The easy thing to say is that we should all take in more refugees, and if we all take in x number, we could certainly absorb this. But of course, it’s not all countries, it’s the countries that refugees want to go to, and that’s a much smaller number of countries. And coordinated acceptance is not going to work, because the United States itself will only take in 10,000 due to our domestic politics, so it won’t do for us to say, “well our domestic politics say we can only take 10,000 but you should take five million.”

It seems to me that there are two alternatives. Right now, we have to rethink the concept of a refugee camp, and think of it as a place where you build infrastructure, provide education, and provide as much economic activity as you can for the host country. You’re effectively almost building small cities along the borders, with the understanding that when the conflict ends, some number of those people will stay, but they will become Jordanians, or Turks, or others, and then a fair number of people will come back to their home country. With this system, at least the host country gets something of value from hosting displaced people.

Looking forward, this is why we should have created a safe zone early on. If you had created a safe zone along the Turkish and Jordanian borders in Syria, that’s where the refugees would have gone. And it’s a lot easier to help them in their country, than in somebody else’s. This is still not ideal, but that’s really the only sort of big solutions that you can come up with, other than putting pressure on people to end the conflict and let people come home.

TCB: To change tack a bit, you were the Director of Policy Planning at the State Department from 2009-2011. How do you think the role of the State Department has changed since your time there? I’m thinking specifically of the State Department’s role in conflict zones like Syria or Iraq.

AMS: Some of it’s the same. Secretary of State Hillary Clinton says she set the table on the Iran deal and John Kerry concluded it, so we were kind of doing the same thing. I would say the same on Syria, we wanted to do more, and John Kerry wants to do more than the President does. The biggest difference I see is that Secretary Kerry has focused much more on what I would call traditional state-to-state diplomacy, whereas Secretary Clinton really did have a vision of what she called “21st Century Statecraft,” and that was much more about government-to-people diplomacy and people-to-people diplomacy.

She had a raft of special assistants and ambassadors, a global ambassador to women, a special representative to civil society and democracy, a representative to public-private partnerships, somebody who focused on youth. And that was because she really had a sense that diplomacy has to widen its lens and build relationships with people and with constituencies abroad, so that when crises happen, you’re not just engaging with other governments, you’re engaging with entrepreneurs, and young people, and scientists, and women. Building those relationships is not just public diplomacy where we advertise the United States, it’s really diplomacy to a foreign public.

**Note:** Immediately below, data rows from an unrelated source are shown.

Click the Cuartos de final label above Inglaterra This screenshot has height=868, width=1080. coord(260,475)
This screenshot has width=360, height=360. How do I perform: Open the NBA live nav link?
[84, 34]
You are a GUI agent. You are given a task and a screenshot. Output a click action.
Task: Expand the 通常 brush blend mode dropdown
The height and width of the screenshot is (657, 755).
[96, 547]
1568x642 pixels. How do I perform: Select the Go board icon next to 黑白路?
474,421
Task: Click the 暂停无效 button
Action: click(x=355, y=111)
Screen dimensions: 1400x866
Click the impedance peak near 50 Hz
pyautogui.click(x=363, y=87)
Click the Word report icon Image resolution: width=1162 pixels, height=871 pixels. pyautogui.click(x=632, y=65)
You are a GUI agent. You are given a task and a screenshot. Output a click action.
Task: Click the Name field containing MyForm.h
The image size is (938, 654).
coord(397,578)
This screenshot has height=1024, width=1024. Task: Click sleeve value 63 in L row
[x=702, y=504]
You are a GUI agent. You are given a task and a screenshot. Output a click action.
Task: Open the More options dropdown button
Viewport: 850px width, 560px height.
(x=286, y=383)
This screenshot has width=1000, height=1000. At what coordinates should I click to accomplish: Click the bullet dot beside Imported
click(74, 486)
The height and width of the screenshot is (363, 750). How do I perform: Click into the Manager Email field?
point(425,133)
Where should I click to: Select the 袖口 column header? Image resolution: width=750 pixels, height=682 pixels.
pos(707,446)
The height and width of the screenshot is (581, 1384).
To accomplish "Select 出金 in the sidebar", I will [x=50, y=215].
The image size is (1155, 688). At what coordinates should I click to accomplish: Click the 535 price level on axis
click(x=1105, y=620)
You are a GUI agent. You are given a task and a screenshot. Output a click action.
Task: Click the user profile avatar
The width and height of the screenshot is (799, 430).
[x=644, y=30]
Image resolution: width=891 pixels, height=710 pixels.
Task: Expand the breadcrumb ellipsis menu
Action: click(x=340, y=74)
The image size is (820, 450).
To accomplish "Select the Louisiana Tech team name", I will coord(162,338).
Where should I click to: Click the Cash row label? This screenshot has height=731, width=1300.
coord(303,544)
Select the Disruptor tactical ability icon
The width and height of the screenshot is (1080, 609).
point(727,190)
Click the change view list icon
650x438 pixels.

TCB: Say that you were to take your former position or another position in the next administration, what do you say to the new President on their first day?

AMS: In my adult lifetime, I have never seen so many grave threats and problems in the world to be addressed all at once. And I would say that, no matter what you want to do domestically – and there is a lot to do domestically – you cannot ignore the international agenda. Because again, if you don’t try to shape it, then it will try to shape you.

TCB: Any last thoughts?

AMS:  Syria is a massive human tragedy, and my constant rallying cry is that human tragedies are not just humanitarian issues. We don’t just say, “oh no, isn’t that horrible” from a human point of view or a moral point of view. Human tragedies, on this scale, are a strategic issue.